If you thought that spam emails seemed to be getting worse, you might be right as a recent report from Kaspersky Labs on "Spam and Phishing in 2016" found that spam continues to be a global issue facing companies of all sizes. In particular, ransomware is on the rise and was a growing problem for many enterprise companies in 2016.
Ransomware relies on a user accidentally downloading software that effectively blocks their access to computer systems and applications until a financial ransom is paid and the computer access is unlocked. Many people have attributed the rise of ransomware to the increased use of cryptocurrency like Bitcoin, which allows hackers to stay completely anonymous when demanding cash payouts from companies and individuals. Kaspersky's study found a number of interesting facts about the current state of spam and ransomware, and what we can expect to see through 2017. Here are some of the highlights:
58% of All Email is Spam
According to Kaspersky's report, a full 58.31% of all email worldwide is spam mail. That represents an increase of 3.03% year over year from 2015 to 2016. There will likely be a global increase this year, as well, as countries like China continue to develop and grow their base of small and medium sized businesses, which hackers often target for spam and phishing scams.
Phishing Attacks on Banking and Financial Customers are Rising
In 2016, 47.48% of phishing attacks were taken out against the customers of banks and financial institutions. Compare this to 34.33% in 2015 and 28.74% in 2014, and it's obvious how attractive financial institutions are to hackers and scammers. We've mentioned before how many big banks are continuing to be major targets for phishing schemes and cyber attacks, and this trend is likely to continue with an increase in online banking and financial apps that allow customers to carry out financial transactions remotely on mobile devices.
Sports Events and Terrorism are Helping Drive Phishing Attacks
Cyber criminals are increasingly turning to world events to help bring a level of familiarity and legitimacy to their phishing attacks, and one major way they did this in 2016 was to reference sports events like the Olympic Games in Brazil. Phishing emails centered around fake contests and events surrounding The Olympics were used as bait for phishing schemes, to increase the likelihood that a user would click on a link and download malware or share personal information.

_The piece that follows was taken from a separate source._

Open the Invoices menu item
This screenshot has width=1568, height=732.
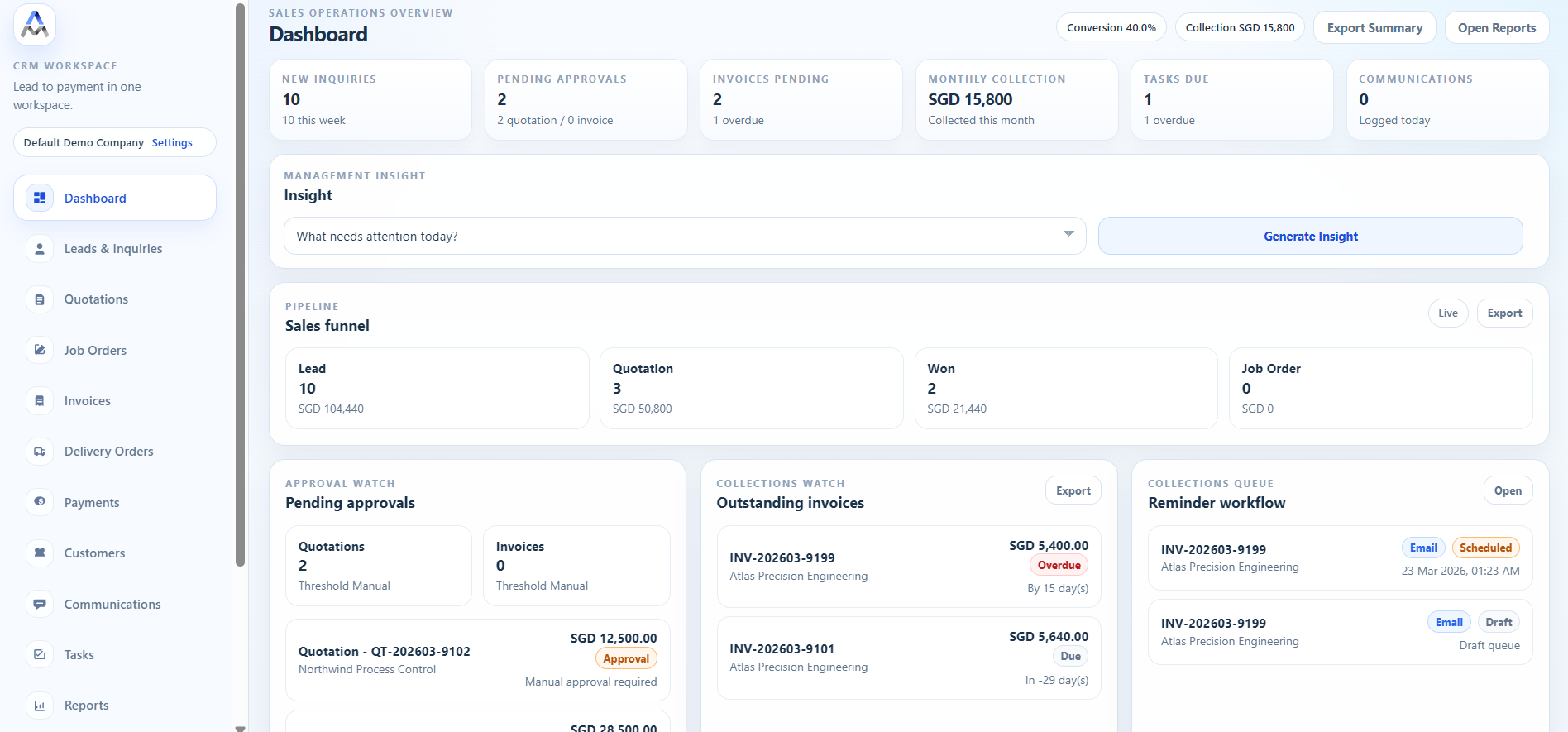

Cyber criminals have also turned to news of terrorism as a content focus to spread spam and ransomware, and use as bait for phishing attacks.
It looks like spam, phishing, and ransomware attacks are very likely to continue through 2017. And as phishing attacks become more sophisticated and spam and ransomware kick up their efforts, companies are going to have to fight back with increased IT security and preventative measures or risk becoming more vulnerable to the increasingly advanced methods of cyber criminals.